Douglas, Sutton et Cichocka (2017) ont identifié trois besoins de l’ego: les besoins sociaux (besoin de maintenir l’estime de soi et / ou du groupe), les besoins épistémiques (besoin de donner un sens au monde, y compris avec certitude) et les besoins existentiels (besoin se sentir en sécurité et en contrôle). Chacun de ces éléments est corrélé à la croyance en les théories du complot. Douglas et Green (2018) notent:

«Des théories récentes en psychologie sociale suggèrent que les individus utilisent les théories du complot comme tentative de mécanisme défensif pour répondre aux besoins psychologiques, y compris le besoin existentiel de sécurité et de contrôle (Douglas et al., 2017). Les individus avec un attachement anxieux sont préoccupés par leur sécurité, ont tendance à avoir une vision négative des groupes externes, sont plus sensibles aux menaces et ont tendance à exagérer la gravité de ces menaces. Les styles d’attachement sécurisés et évitants, en revanche, sont moins sensibles aux menaces et n’exagèrent pas ces menaces. L’attachement anxieux – comparé à l’attachement sûr et évitant – pourrait donc être un prédicteur clé de la croyance au complot. » (p. 31)

Implications pour la société

Aux États-Unis en général, il n’est pas surprenant que l’attachement insécurisé semble être devenu plus répandu (Konrath et al., 2014). Pour développer un attachement sécurisé, le nourrisson doit avoir un soignant principal chaleureux 24 heures sur 24, 7 jours sur 7 au cours de la première année de vie (Schore, 2019). Sans congé parental payé aux États-Unis, de nombreux parents qui travaillent envoient leurs bébés à la garderie lorsqu’ils ont quelques semaines. Les gardiennes sont souvent incapables de s’occuper des nourrissons d’une manière fiable et réactive qui est censée favoriser un attachement sûr.

La prévalence de l’attachement peu sûr peut être un danger pour le maintien d’une démocratie. Un attachement peu sûr peut rendre plus difficile l’entente avec les autres. Et les citoyens doivent partager une perception des faits afin de résoudre les problèmes de la nation.

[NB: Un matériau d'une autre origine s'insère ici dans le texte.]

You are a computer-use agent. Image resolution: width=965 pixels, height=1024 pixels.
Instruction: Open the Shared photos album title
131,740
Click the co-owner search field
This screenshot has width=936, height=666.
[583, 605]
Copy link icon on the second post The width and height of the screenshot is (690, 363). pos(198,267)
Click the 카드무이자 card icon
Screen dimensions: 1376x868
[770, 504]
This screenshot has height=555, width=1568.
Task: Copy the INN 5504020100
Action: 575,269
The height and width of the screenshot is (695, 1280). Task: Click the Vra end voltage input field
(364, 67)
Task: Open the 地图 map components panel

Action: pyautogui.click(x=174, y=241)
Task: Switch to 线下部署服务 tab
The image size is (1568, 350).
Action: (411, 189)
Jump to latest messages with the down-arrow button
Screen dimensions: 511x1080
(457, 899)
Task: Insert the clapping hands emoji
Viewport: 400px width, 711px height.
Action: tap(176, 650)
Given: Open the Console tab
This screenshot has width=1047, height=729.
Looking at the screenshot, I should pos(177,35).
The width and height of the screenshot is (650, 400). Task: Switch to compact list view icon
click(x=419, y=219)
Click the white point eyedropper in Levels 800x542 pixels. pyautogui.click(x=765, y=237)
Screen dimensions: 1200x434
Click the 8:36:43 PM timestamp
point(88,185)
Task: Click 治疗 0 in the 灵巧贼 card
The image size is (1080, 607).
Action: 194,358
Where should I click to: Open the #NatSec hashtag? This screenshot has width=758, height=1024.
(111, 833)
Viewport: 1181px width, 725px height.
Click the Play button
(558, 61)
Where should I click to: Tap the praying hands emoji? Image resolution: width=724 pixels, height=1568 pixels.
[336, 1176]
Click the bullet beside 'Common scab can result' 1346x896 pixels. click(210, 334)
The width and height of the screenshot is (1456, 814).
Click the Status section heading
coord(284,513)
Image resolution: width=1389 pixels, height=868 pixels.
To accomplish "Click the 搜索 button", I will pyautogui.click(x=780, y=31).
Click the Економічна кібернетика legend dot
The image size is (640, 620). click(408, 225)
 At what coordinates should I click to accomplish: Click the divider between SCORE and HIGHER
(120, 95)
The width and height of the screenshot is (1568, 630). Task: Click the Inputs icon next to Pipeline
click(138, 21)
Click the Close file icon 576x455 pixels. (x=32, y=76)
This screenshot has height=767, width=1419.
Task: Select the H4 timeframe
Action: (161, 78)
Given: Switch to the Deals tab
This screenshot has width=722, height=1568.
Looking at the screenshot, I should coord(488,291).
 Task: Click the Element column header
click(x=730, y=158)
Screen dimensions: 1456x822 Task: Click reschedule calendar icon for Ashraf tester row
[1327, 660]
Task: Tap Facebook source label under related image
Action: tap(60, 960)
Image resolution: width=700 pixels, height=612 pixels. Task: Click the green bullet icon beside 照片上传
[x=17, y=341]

Avec un attachement insécurité croissant, il ne faut pas s’étonner qu’un nombre croissant de personnes croient à de fausses histoires qui les rassurent, y compris des théories du complot pouvant conduire à la radicalisation, notamment à travers les algorithmes de quartiers en ligne comme YouTube et Facebook. Si les personnes anxieusement attachées sont plus susceptibles de faire toute une histoire, ayant appris ce modèle pour satisfaire les besoins dès le début, peut-être ne devrions-nous pas être surpris que la théorie du complot ou la radicalisation puisse conduire certains à mener des émeutes. Ces types d’effets suggèrent que la société pourrait vouloir réorganiser les politiques et les institutions pour soutenir le bien-être des enfants.